I’ll provide a comprehensive solution addressing scenario export, server resource optimization, and incremental export implementation.
Scenario Export Strategy:
The full scenario export endpoint loads everything into memory, which fails for large datasets. Use the entity-based export approach instead:
// Pseudocode - Incremental scenario export:
1. Get scenario metadata: GET /api/advanced-planning/scenarios/{id}/metadata
2. Retrieve entity count by type from metadata.entityCounts
3. For each entity type (materials, resources, constraints, dependencies):
- Calculate batch count = ceil(entityCount / batchSize)
- Loop through batches with offset parameter
4. Combine all batches into complete scenario structure
5. Export as JSON/XML with full dependency graph preserved
// See Advanced Planning API Guide Section 6.4
Server Resource Optimization:
Beyond JVM heap size, you need to tune several server-side parameters for large export operations:
planning.export.maxEntitiesPerRequest=200
planning.export.timeout=300000
planning.cache.scenario.enabled=false
api.response.compression=true
The maxEntitiesPerRequest setting limits how many entities the server processes in a single request, preventing memory spikes. The cache.enabled=false is counterintuitive but necessary - scenario caching during export actually increases memory usage because it retains the full object graph. Disable it for export operations.
Also configure connection pooling to handle the multiple batch requests efficiently:
api.connectionPool.maxActive=20
api.connectionPool.maxWait=30000
Incremental Export Implementation:
Here’s the correct export sequence that maintains referential integrity:
- Export Planning Entities First (materials, resources, work centers):
GET /api/advanced-planning/scenarios/SCEN-2024-Q4/entities?type=MATERIAL&offset=0&limit=200
GET /api/advanced-planning/scenarios/SCEN-2024-Q4/entities?type=RESOURCE&offset=0&limit=200
- Export Constraints Second (they reference planning entities):
GET /api/advanced-planning/scenarios/SCEN-2024-Q4/constraints?offset=0&limit=200
- Export Dependencies Last (they reference both entities and constraints):
GET /api/advanced-planning/scenarios/SCEN-2024-Q4/dependencies?offset=0&limit=200
Optimal Batch Sizing:
Batch size depends on entity complexity. For am-2021.2:
- Simple entities (materials, resources): 200-250 per batch
- Complex entities (constraints with multiple conditions): 100-150 per batch
- Dependencies (relationship-heavy): 150-200 per batch
Monitor the response time for your first few batches and adjust. If responses exceed 10 seconds, reduce batch size by 25%.
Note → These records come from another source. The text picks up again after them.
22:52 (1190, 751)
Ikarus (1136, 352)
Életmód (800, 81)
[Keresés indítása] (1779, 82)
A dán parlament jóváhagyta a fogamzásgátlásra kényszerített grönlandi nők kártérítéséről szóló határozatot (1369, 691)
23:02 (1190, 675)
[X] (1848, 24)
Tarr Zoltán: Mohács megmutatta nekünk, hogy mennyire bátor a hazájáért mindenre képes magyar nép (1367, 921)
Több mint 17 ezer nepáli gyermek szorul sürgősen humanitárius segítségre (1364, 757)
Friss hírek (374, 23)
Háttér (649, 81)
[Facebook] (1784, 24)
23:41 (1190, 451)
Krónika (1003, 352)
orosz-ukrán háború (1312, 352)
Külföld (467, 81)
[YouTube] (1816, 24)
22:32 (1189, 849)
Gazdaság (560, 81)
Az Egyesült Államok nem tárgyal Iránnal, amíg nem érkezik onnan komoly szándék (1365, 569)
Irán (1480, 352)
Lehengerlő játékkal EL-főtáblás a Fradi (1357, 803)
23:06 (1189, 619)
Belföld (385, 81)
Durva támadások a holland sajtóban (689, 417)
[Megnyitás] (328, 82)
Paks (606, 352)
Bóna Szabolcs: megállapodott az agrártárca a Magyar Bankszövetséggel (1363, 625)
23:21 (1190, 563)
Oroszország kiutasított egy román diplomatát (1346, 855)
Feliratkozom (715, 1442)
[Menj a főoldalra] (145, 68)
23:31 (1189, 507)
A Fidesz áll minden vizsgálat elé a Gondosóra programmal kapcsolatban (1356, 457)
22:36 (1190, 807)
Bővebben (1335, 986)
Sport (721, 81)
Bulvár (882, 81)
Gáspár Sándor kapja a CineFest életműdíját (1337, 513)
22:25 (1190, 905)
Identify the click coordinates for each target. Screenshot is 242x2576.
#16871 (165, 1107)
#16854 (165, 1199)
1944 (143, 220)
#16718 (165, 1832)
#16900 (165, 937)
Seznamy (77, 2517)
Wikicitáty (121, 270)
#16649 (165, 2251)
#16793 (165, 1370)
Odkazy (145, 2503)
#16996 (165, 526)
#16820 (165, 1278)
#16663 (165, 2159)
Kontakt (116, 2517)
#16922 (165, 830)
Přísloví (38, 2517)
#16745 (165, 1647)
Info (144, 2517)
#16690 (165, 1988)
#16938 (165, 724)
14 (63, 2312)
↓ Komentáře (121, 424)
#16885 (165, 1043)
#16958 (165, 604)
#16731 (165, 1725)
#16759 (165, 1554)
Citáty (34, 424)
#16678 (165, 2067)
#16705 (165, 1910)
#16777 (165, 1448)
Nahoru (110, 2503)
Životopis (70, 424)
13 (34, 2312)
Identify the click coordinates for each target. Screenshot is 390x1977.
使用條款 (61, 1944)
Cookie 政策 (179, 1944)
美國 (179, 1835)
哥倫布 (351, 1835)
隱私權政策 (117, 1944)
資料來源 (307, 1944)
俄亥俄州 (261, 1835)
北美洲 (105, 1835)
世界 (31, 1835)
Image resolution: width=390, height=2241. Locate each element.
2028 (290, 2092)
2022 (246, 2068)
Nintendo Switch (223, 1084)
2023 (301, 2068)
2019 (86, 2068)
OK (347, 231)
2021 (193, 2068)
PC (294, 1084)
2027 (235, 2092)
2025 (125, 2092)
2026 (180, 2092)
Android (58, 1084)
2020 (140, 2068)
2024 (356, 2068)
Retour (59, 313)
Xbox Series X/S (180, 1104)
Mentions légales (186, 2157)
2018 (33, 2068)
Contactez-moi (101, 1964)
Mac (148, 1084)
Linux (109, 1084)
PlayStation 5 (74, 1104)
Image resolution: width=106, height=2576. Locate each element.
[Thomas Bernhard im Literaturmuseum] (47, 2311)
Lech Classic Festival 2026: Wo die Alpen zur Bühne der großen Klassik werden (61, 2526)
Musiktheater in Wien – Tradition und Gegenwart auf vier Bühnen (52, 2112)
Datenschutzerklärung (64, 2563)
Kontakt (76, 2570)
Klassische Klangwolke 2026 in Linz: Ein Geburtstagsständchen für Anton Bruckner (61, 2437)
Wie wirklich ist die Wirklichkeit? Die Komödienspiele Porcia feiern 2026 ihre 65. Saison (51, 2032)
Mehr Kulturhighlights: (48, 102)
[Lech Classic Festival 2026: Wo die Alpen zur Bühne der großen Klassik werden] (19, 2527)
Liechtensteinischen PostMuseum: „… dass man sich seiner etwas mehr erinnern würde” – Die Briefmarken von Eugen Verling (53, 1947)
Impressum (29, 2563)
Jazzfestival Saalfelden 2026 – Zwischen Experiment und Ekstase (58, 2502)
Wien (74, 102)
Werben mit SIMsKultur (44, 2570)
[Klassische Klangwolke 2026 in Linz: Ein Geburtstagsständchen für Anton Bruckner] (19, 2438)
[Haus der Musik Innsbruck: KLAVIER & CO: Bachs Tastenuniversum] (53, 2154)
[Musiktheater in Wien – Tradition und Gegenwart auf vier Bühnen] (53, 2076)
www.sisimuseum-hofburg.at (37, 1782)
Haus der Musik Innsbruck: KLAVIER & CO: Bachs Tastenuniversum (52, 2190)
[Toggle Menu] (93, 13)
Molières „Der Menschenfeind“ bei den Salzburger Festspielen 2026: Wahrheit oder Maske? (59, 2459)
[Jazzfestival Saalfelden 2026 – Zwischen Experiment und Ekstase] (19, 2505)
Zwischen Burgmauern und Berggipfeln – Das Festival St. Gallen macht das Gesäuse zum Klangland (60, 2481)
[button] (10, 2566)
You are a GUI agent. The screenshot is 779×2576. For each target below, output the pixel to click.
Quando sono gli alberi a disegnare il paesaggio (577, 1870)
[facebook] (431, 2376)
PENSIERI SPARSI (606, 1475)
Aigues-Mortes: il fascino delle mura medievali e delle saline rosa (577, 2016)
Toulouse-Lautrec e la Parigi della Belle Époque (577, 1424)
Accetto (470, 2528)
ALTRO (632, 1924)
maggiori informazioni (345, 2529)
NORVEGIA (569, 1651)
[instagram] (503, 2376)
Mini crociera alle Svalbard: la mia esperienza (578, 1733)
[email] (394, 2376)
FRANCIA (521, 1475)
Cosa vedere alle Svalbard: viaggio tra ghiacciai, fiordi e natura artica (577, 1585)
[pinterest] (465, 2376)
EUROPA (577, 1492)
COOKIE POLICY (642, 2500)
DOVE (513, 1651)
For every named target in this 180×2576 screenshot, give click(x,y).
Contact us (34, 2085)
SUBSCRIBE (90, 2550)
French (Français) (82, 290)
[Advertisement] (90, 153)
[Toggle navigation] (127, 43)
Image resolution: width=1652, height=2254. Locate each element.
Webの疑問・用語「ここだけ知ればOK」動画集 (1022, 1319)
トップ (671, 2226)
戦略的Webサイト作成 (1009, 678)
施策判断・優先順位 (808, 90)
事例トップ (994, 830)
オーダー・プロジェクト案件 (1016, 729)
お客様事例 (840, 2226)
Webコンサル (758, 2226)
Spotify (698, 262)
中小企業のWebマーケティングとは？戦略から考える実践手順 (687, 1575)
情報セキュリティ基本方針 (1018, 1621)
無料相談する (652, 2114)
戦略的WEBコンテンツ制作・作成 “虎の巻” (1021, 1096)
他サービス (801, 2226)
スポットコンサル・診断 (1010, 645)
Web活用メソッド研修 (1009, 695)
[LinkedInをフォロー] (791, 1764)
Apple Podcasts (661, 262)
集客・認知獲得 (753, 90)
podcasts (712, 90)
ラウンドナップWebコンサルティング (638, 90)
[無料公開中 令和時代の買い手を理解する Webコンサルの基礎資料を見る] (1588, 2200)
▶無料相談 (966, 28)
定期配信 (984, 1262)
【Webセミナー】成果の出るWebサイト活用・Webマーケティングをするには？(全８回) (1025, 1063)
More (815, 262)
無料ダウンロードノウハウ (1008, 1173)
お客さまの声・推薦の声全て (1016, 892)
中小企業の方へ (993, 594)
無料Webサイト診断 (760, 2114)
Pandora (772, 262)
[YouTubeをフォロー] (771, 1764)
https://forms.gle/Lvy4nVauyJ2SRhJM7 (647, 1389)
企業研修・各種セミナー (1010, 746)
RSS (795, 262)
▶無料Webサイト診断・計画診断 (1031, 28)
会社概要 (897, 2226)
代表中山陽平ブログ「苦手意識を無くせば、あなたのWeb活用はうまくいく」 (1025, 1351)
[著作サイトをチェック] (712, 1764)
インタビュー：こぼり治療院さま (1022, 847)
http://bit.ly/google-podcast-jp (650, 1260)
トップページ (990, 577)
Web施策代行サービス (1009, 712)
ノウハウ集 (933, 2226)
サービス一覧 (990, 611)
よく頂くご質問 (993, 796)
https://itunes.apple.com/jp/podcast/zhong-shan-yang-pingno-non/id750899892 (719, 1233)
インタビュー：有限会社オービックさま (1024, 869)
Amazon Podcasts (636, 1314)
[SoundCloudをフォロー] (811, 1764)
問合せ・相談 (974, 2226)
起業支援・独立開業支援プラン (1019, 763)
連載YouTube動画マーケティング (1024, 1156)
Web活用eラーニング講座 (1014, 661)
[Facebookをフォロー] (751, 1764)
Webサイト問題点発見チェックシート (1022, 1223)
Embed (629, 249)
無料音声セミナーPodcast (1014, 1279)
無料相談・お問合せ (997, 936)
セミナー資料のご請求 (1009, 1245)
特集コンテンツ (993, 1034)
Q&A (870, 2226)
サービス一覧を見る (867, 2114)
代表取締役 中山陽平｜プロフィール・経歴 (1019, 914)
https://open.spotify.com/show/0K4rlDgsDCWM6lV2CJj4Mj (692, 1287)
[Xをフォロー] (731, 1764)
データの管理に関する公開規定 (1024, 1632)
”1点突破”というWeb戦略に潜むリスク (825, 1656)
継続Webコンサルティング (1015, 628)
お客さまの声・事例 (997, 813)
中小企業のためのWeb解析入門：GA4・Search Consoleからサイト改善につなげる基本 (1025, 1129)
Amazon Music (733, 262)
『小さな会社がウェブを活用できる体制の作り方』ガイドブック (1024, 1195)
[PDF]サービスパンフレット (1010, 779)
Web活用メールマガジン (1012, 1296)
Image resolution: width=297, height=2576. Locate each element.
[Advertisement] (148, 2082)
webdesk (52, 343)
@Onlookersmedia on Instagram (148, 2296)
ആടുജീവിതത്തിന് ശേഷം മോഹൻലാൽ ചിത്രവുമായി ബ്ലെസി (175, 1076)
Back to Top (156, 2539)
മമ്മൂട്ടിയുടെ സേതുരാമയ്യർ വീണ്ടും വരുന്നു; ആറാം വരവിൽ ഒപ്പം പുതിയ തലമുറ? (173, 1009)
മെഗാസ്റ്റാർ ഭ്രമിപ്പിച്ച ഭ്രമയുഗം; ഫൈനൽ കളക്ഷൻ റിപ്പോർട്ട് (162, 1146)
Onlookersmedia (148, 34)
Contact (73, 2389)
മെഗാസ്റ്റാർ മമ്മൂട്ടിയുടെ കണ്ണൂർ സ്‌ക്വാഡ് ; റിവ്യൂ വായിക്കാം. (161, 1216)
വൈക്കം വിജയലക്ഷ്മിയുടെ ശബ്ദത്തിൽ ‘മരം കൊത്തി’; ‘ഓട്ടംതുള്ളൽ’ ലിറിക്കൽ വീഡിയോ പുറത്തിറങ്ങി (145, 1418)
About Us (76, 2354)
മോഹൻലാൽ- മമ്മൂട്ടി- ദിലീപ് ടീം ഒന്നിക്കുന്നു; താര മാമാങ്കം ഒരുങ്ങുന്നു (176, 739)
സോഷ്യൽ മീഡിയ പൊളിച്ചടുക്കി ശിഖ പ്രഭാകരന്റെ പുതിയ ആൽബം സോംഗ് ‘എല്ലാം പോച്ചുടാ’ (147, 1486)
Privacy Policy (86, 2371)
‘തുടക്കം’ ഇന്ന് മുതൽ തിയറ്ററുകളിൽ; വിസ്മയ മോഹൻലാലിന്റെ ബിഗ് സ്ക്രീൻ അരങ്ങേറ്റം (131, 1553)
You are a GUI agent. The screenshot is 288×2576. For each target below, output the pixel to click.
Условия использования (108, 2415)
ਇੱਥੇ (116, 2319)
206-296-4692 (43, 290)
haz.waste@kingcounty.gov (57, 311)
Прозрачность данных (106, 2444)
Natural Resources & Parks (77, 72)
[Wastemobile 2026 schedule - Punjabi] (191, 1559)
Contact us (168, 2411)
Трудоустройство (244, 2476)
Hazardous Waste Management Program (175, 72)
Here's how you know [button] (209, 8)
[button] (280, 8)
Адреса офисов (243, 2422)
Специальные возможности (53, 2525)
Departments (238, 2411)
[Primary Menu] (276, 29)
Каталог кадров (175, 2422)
Client-Side Reconstruction:
The API returns entities with their ID references intact. Build a dependency map as you import batches:
// Pseudocode - Dependency reconstruction:
1. Create empty maps: entitiesById, constraintsById, dependenciesById
2. As each batch arrives, populate respective map with id as key
3. After all batches loaded:
- Iterate dependencies and resolve entity references from maps
- Build final scenario object with resolved references
- Validate all references resolved (no dangling IDs)
// Handle missing references by logging and optionally re-fetching
Alternative Approach for Very Large Scenarios (5000+ entities):
Use the async export API which processes server-side and provides a download link:
POST /api/advanced-planning/scenarios/SCEN-2024-Q4/export-async
Response: {"exportJobId": "EXP-2024-1234", "status": "PROCESSING"}
Poll status:
GET /api/advanced-planning/export-jobs/EXP-2024-1234
When status=COMPLETED:
GET /api/advanced-planning/export-jobs/EXP-2024-1234/download
The async endpoint uses server-side streaming and file generation, avoiding the memory constraints entirely. Processing takes 5-15 minutes for large scenarios but handles unlimited size.
Performance Monitoring:
Enable export metrics to track optimization:
planning.export.metrics.enabled=true
planning.export.metrics.logInterval=1000
This logs progress every 1000 entities, helping you identify bottlenecks in specific entity types.
With this incremental approach, we successfully export scenarios with 3500+ entities that previously failed. The batch export takes 8-12 minutes total versus timing out at 5 minutes with the full export endpoint.